** Begin SOURCE EXCERPT **
Hell, *I'm* a mixed breed, and if I do say so myself I'm VERY loving and protective.


----------



## CindyLouWho (Dec 14, 2017)

My #1 is my 13 1/2 year old beagle. My _bestest_ friend ever.


----------



## Ruth n Jersey (Dec 14, 2017)

I love all breeds. My first was a Beagle, then came Labs,German Shepards, a Yorkie and a Pekingese. Last year while visiting my daughter I took my Grandsons to a park.A little boy with the cutest Beagle on a leash wanted to play on the swing set. I offered to hold the dog while he played. When he came back to me I told him I loved the dogs silky soft ears. He told me he likes them to and sucks on them. He very nicely said that if I wanted to I was welcome to suck on one also. I thanked him but declined the offer. I just had to share the story, I thought it was so cute.


----------



## RadishRose (Dec 14, 2017)

Ruth n Jersey said:


> I love all breeds. My first was a Beagle, then came Labs,German Shepards, a Yorkie and a Pekingese. Last year while visiting my daughter I took my Grandsons to a park.A little boy with the cutest Beagle on a leash wanted to play on the swing set. I offered to hold the dog while he played. When he came back to me I told him I loved the dogs silky soft ears. He told me he likes them to and sucks on them. He very nicely said that if I wanted to I was welcome to suck on one also. I thanked him but declined the offer. I just had to share the story, I thought it was so cute.



That's adorable.


----------
** End SOURCE EXCERPT **
** Begin SOURCE DATA **
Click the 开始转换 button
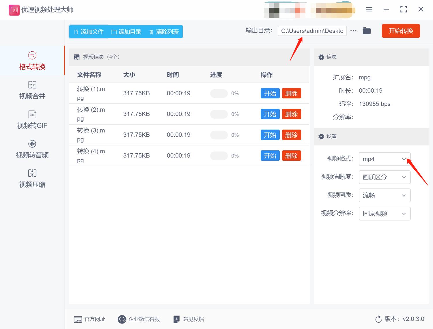The height and width of the screenshot is (329, 433). (x=401, y=31)
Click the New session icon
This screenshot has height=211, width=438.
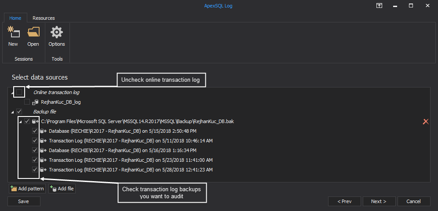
** End SOURCE DATA **
» WHAT YOU WILL DO:
Answer these from the forum thread about dogs:
(a) How old is CindyLouWho's beagle?
(b) What breed was Ruth n Jersey's first dog?
(c) What two words does RadishRose write in reply to Ruth n Jersey's story?

» ANSWER FOR THE TASK:
(a) 13 1/2 years old
(b) A Beagle
(c) "That's adorable."